Recensione “Awake – Anestesia cosciente” (2007) di Joby Harold

Scritto il 19 Novembre, 2008 in Recensioni Film dal 2000 ad oggi

Il giovane rampollo di una ricca famiglia (Hayden Christensen), forte di intelletto ma debole di cuore, è in attesa di un nuovo organo che possa donargli una vita migliore.
Nel frattempo quei pochi battiti che gli rimangono continua a dedicarli alla giovane Sam (Jessica Alba), da pochi mesi al suo fianco.
Una relazione segreta, nascosta dalla luce del giorno per paura di un possibile rifiuto della madre, particolarmente attaccata al figlio dopo la prematura morte del marito.

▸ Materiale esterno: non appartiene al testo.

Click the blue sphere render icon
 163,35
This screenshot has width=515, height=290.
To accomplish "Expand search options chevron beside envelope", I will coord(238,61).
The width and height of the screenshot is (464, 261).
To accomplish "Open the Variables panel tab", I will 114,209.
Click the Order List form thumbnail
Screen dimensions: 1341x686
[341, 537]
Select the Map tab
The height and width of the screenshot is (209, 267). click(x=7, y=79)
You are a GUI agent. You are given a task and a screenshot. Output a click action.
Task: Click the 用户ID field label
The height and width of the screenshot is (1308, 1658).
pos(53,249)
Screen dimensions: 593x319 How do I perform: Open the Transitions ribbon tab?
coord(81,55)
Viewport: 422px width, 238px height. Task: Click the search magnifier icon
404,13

Una volta trovato il nuovo cuore, al fortunato non resta che scegliere il medico che dovrà occuparsi della sua rinascita.
L’amico fidato Jack, che lo ha seguito durante il suo calvario, o l’antipatico amico di mamma, che può vantare attestati su attestati ma, a conti fanti, è un perfetto sconosciuto?
Scelta ovvia.
Meno ovvio è l’esito dell’intervento, o più precisamente dell’anestesia.
Paralizzato sul lettino, ma totalmente cosciente, il giovane sarà costretto ad affrontare la più tremenda delle avventure, scoprendo lungo il cammino orribili segreti.
Contrariamente a quanto volevano farci credere i trailer, Awake non è un horror, bensì un giallo.
Già questo basterebbe a cambiare le carte in tavola, spingendo a rivalutare gran parte dei pregiudizi iniziali.
Non è neanche un brutto giallo anzi, possiede due o tre colpi di scena azzeccati che riescono ad animare il plot, incentrato sul classico gioco delle scatole cinesi.
Purtroppo manca di plausibilità, ma questo era un rischio dietro l’angolo.
Basare un intero lungometraggio sul viaggio interiore di uno sfortunato costretto all’immobilità (cosa realmente possibile, stando a quello che dicono le frasi di apertura) non è certo cosa facile da gestire, ancor più se l’espediente narrativo adottato punta tutto sulle presunte potenzialità dell’anima, pronta a muoversi all’interno dei ricordi in una maniera tale che cerca di richiamare il Cronenberg di Spider, ma con risultati diametralmente opposti.
Un vero peccato perché le potenzialità della storia erano molte, come anche quelle della regia.
Ma tutto sembra affrettato e trattato con superficialità.
Se escludiamo l’interpretazione dei protagonisti (che si sono guadagnati due nomination ai Razzie Award), molte sono le cose potenzialmente irritanti.
A cominciare dalla sciatteria con cui è trattato l’ambiente ospedaliero.
Sale operatorie che necessiterebbero di una porta girevole tanto è il viavai, e anestesisti che tra un operazione e l’altra sorseggiano tranquillamente alcol dalla loro riserva personale, che ovviamente portano sempre nel taschino del camice.